= WHAT THIS TASK INVOLVES =
In the data below, repeat the line containing "Given: Click the Meal Period dropdown arrow" and every following line exactly, up to and including the last line. Exclude pictures.
START EXCERPTED RECORDS
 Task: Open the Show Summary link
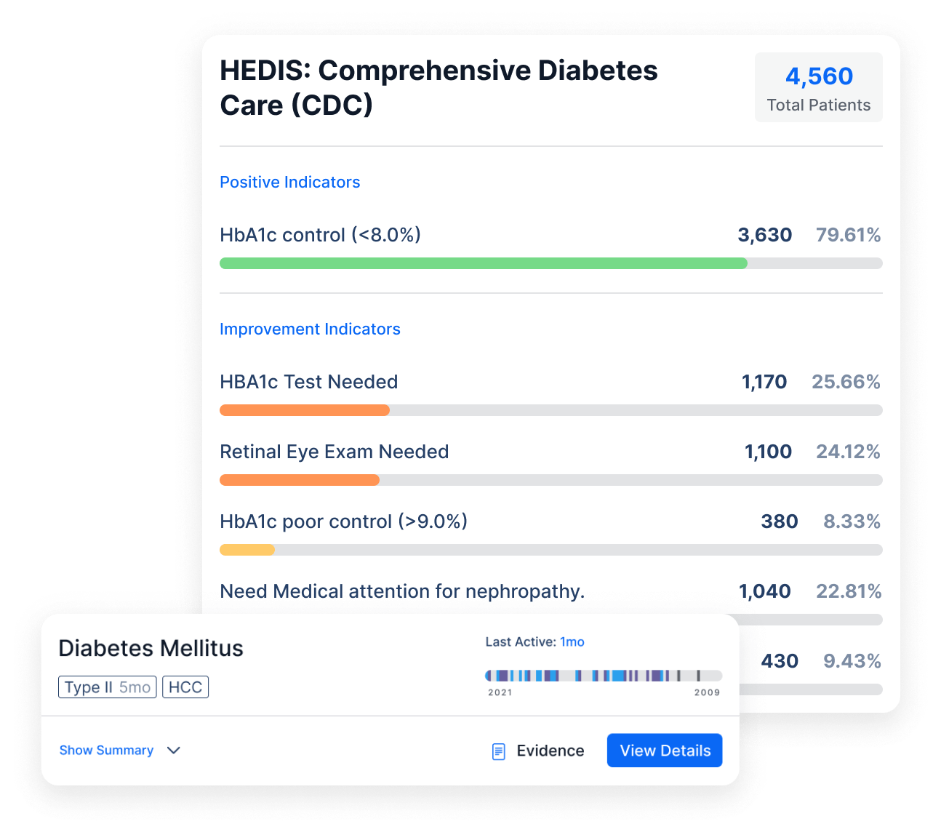pyautogui.click(x=106, y=751)
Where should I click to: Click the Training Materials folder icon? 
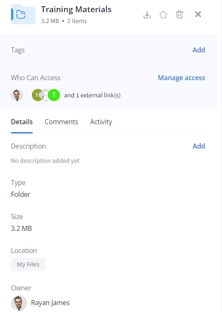click(x=23, y=15)
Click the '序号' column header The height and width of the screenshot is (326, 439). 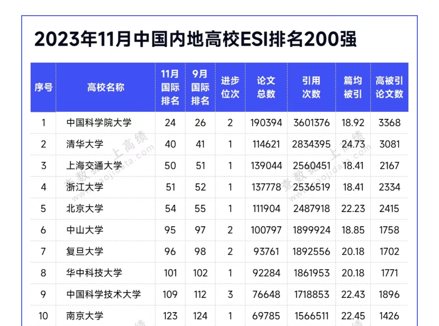click(43, 87)
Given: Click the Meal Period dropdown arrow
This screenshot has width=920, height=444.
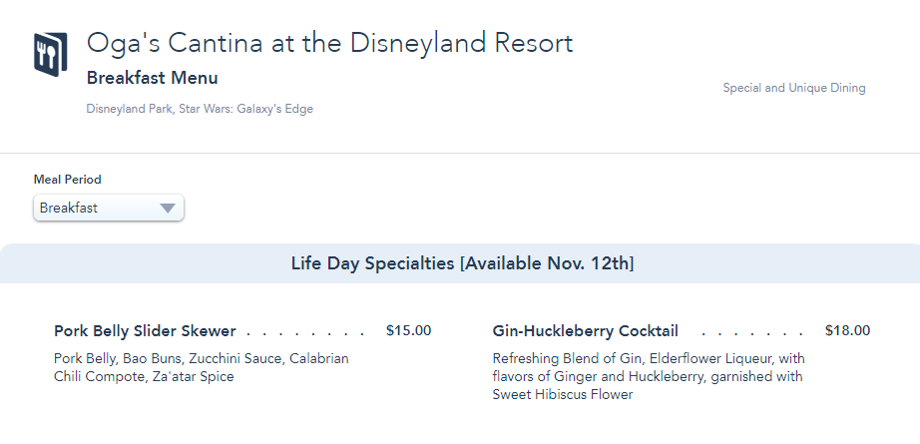Looking at the screenshot, I should (x=168, y=209).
END EXCERPTED RECORDS
= EXERCISE RESULT =
Given: Click the Meal Period dropdown arrow
This screenshot has width=920, height=444.
Looking at the screenshot, I should (x=168, y=209).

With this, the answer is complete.